Para un optimista, lo más destacable del panorama social de América Latina que dio a conocer ayer la Cepal en Santiago de Chile es que el índice de pobreza en la región volvió a bajar del 30 por ciento el año pasado. Aunque la reducción apenas supera el medio punto porcentual, lo sucedido no deja de ser notable, especialmente cuando se tiene en cuenta que el crecimiento económico es francamente mediocre y que varios países enfrentan enormes dificultades.
Debido a ello, una parte importante de los avances logrados en el presente siglo todavía subsisten. De una pobreza que en el 2002 cobijó al 44,5 por ciento de la población latinoamericana, en el 2018 esa proporción se habría ubicado en 29,6 por ciento. El dato supera en casi dos puntos porcentuales el mínimo histórico del 2014, pero a decir verdad no ha sucedido la debacle que más de uno pronosticó en su momento.
Por ahora, el peor deterioro se ha visto en el caso de la pobreza extrema, que afecta a 63 millones de habitantes en esta parte del hemisferio. Dicho guarismo es superior en 17 millones de individuos al de cinco años atrás, lo cual deja en claro que los más vulnerables han sido los que han pagado la mayoría de los platos rotos de la crisis reciente, atribuible al mal manejo o al fin de la bonanza de precios de materias primas.
No obstante, hay una asignatura en la cual vamos progresando. Se trata de la desigualdad, que descendió seis puntos porcentuales a lo largo de 15 años, hasta el 2017. Aunque vivimos en la zona más inequitativa del mundo, al menos se puede decir que la torta está mejor repartida que antes, lo cual va en contravía de la tendencia global.

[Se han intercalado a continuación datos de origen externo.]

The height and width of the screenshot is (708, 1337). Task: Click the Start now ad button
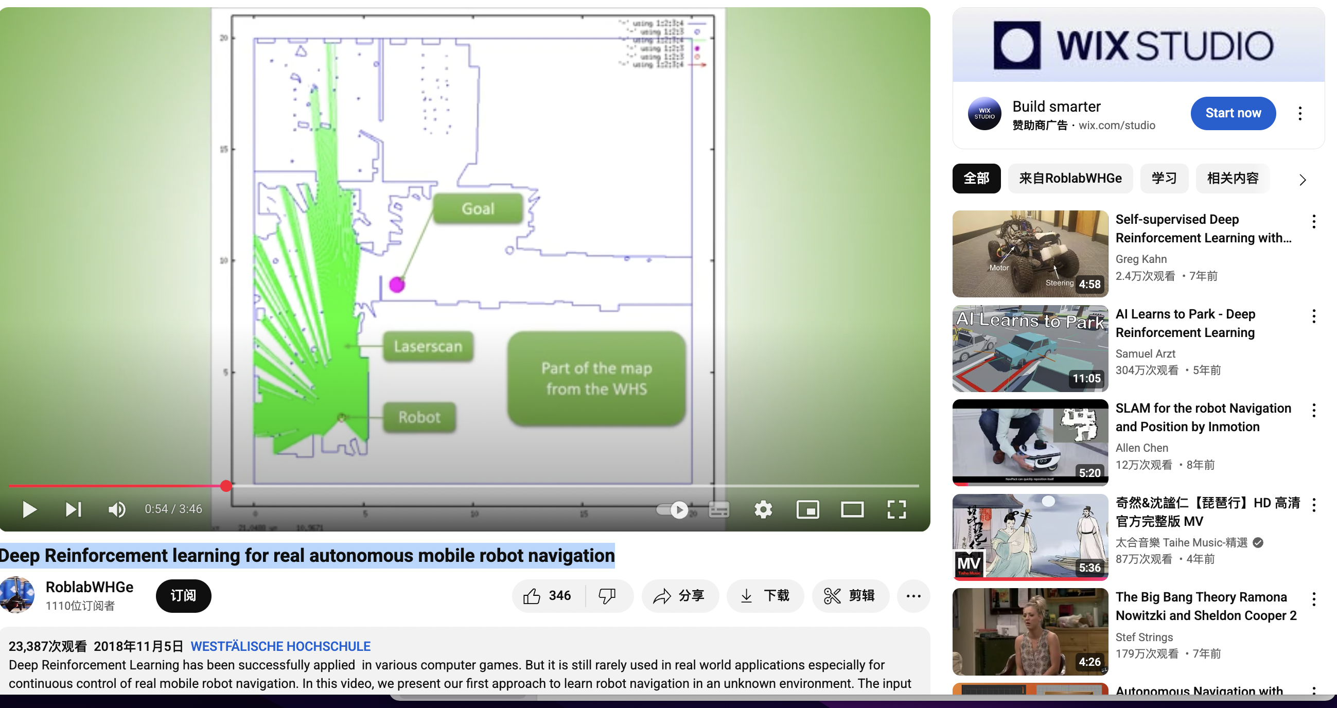coord(1233,113)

Hay dos factores que explican lo sucedido. En algunos países –como en Colombia– la clave ha sido la mejora en los ingresos laborales de los que se ubican en la base de la pirámide. Por ejemplo, en nuestro caso, por lo que deriva de su trabajo, el 20 por ciento más pobre aumenta a tasas mayores que lo que obtiene el quintil más rico.
Otro elemento son los instrumentos de protección social, como las transferencias condicionadas o la cobertura pensional. Programas similares a Familias en Acción han tenido éxito en varias naciones a la hora de mejorar la realidad de los hogares más vulnerables.
Lo anterior no quiere decir que existan motivos para darse palmaditas en la espalda y decir que todo va muy bien, pues el trecho que existe antes de construir sociedades más justas es inmenso. Dentro de las tareas urgentes se encuentra la de cerrar la brecha entre la ciudad y el campo, ya que la incidencia de la pobreza en las zonas rurales es 20 puntos porcentuales más alta que en las urbanas. Igualmente, el flagelo golpea con mucha dureza a los jóvenes, las mujeres cabeza de familia y los grupos indígenas o afrodescendientes.
El inconveniente para seguir avanzando es el tamaño del gasto social que, como proporción del Producto Interno Bruto regional, subió tres puntos porcentuales en los últimos diez años. El problema es que de un tiempo para acá la situación fiscal de la mayoría de los países del área es más estrecha, con lo cual hay un estancamiento que no tiene solución a la vista. Pensiones, salud y educación son los segmentos que demandan más recursos y en los cuales subsisten problemas de cobertura o calidad del servicio.
En medio de ese panorama, Colombia no sale tan mal librada. Si bien en los cálculos de la Cepal el dato de pobreza supera en tres puntos porcentuales al oficial, ahora estamos en niveles similares al promedio latinoamericano, cuando a principios del siglo nos ubicábamos cinco puntos por encima. En lo relativo a la desigualdad, seguimos peor, aunque en el pasado quinquenio estuvimos en el grupo de mostrar. Y tal como le ocurre a América Latina en su conjunto, compartimos el mismo desafío: no dar marcha atrás.